Using the listing below, retype exactly the lines starting at the one with "Instruction: Open Free" and ending at the one with "Task: Expand the Réservations section chevron", and include both.

Dataset excerpts
• • • • • • •
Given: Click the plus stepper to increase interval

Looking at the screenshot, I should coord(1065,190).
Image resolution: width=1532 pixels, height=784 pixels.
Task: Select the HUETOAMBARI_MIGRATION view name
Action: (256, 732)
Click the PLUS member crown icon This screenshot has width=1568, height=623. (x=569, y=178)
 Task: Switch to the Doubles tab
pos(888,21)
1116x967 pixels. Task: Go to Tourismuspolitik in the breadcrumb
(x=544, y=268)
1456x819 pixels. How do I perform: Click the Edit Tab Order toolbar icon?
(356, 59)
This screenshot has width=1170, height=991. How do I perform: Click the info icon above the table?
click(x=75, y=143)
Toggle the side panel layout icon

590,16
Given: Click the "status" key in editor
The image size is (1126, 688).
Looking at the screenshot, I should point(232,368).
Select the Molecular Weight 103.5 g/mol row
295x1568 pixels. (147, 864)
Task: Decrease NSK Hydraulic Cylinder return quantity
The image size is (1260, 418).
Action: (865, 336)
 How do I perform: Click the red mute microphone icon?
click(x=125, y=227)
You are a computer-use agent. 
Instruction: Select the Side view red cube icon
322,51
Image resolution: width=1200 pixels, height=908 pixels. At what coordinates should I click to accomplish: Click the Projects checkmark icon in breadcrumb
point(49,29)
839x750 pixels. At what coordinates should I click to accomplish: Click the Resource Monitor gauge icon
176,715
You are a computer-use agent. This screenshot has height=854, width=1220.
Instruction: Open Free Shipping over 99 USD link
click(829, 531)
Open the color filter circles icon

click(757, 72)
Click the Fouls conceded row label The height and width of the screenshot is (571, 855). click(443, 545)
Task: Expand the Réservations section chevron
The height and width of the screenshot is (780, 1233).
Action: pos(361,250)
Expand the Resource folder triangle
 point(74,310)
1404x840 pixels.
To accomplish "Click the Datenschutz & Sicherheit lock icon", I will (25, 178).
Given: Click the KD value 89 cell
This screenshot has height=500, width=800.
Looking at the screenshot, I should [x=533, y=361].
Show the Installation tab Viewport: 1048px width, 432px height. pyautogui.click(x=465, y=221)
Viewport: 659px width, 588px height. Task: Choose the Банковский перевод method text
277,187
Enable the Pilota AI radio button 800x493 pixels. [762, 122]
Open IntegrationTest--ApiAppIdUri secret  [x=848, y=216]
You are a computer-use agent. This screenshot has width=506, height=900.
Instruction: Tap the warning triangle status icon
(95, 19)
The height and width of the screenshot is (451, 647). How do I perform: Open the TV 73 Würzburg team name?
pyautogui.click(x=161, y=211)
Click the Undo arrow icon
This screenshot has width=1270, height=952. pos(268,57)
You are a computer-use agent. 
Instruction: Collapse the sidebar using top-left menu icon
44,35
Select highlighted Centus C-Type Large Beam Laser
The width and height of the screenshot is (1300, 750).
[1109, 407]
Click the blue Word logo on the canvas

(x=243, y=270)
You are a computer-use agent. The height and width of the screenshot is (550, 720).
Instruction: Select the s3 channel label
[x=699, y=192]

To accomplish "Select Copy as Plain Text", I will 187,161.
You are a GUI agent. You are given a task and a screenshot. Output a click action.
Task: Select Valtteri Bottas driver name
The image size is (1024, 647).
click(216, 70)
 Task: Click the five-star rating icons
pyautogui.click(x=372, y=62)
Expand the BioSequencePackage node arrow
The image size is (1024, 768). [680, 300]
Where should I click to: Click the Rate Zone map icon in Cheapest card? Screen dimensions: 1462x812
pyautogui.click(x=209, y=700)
• • • • • • •
Response to the exercise
Instruction: Open Free Shipping over 99 USD link
click(829, 531)
Open the color filter circles icon

click(757, 72)
Click the Fouls conceded row label The height and width of the screenshot is (571, 855). click(443, 545)
Task: Expand the Réservations section chevron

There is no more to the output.